§ **PASSAGE SHOWN**
************
Camp Students Culminate Week with Symphony Hall Performance

UMass Lowell Symphonic Band Camp performs at Symphony Hall in Boston. Image by Kevin Harkins
UMass Lowell's Symphonic Band Camp performs at Symphony Hall in Boston.

By Marlon Pitter

CeCe Allen loves playing the trumpet and performing with other musicians. The opportunity to develop her skills and improve as a performer is what brought her back to UMass Lowell's Mary Jo Leahey Symphonic Band Camp for the third year in a row for another music-intensive week with other student musicians from around the country.

“The biggest thing for me is that every time I come to camp, I know that by the end of the week, I will be better,” said Allen, a recent high school graduate from Woburn, Massachusetts, who will attend UMass Lowell in the fall to study biology.

After the students honed their craft through hours of rehearsals and classes each day, the weeklong overnight camp culminated in a performance at Symphony Hall in Boston on July 22 to commemorate the camp’s 25th anniversary.

The Symphony Hall performance, a first for Band Camp, generated a buzz among the students. 

“I'm so excited,” said Miqueas Pita, a second-year camp participant from Methuen, Massachusetts, who will attend Gordon College in the fall to study music education. “I know it'll be completely different being on stage, and I just can't wait.”

UMass President Marty Meehan, center, rehearsed with students in Durgin Hall in preparation for the Symphony Hall performance.

UMass President Marty Meehan ’78 joined the camp’s Symphony Hall performance of “J.F.K. in Memoriam” to read quotes from President John F. Kennedy. Meehan performed the piece, which was composed by James Curnow, with Band Camp several years ago during his tenure as UMass Lowell chancellor. To prepare for the Symphony Hall performance, Meehan came to campus and rehearsed with the student musicians.  

“It was great to come back to Durgin Hall and participate in the camp again,” he said. “President Kennedy and the Kennedy family were an inspiration to me growing up, and I'm happy to participate and perform the piece.”

Trumpet player and incoming first-year UMass Lowell student CeCe Allen.
While the camp participants – eighth-graders through high school seniors – may change from year to year, many of the camp staff members return year after year.  The instructors range from current UMass Lowell music students and faculty to band directors and music teachers in local school districts who come together to share their love of music and their expertise.

“The students have a great experience because that's what they're experiencing: people who love what they do,” says Band Camp executive director Deb Huber, who is the university’s director of instrumental music outreach and associate director of university bands.

Accomplished composer and trumpet player Rossano Galante, whose credits include orchestrated scores for films such as “Fantastic Four,” “The Wolverine” and “Charlie’s Angels,” served as artist-in-residence at the camp, teaching classes and working with the young musicians. Galante also performed with the students at Symphony Hall, including the debut of his composition “Midnight Ride,” a piece inspired by Paul Revere’s historic journey on horseback in April 1775. Huber commissioned the piece to commemorate Band Camp’s 25th anniversary.
************
§ **THE DATA**
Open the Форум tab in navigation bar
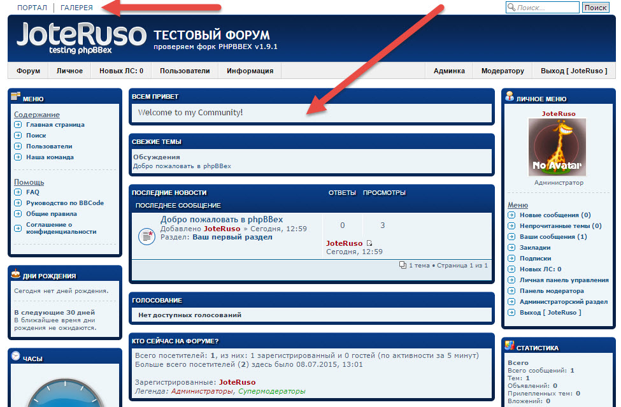Image resolution: width=621 pixels, height=407 pixels. pos(28,71)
************
§ **REQUIRED ACTIONS**
1. In the article about the band camp, on what date did the students perform at Symphony Hall?
2. Retype the part of the band camp article between "The Symphony Hall performance, a" and "the student musicians.", inclusive.

§ **EXPECTED OUTPUTS**
1. July 22

2.
The Symphony Hall performance, a first for Band Camp, generated a buzz among the students. 

“I'm so excited,” said Miqueas Pita, a second-year camp participant from Methuen, Massachusetts, who will attend Gordon College in the fall to study music education. “I know it'll be completely different being on stage, and I just can't wait.”

UMass President Marty Meehan, center, rehearsed with students in Durgin Hall in preparation for the Symphony Hall performance.

UMass President Marty Meehan ’78 joined the camp’s Symphony Hall performance of “J.F.K. in Memoriam” to read quotes from President John F. Kennedy. Meehan performed the piece, which was composed by James Curnow, with Band Camp several years ago during his tenure as UMass Lowell chancellor. To prepare for the Symphony Hall performance, Meehan came to campus and rehearsed with the student musicians.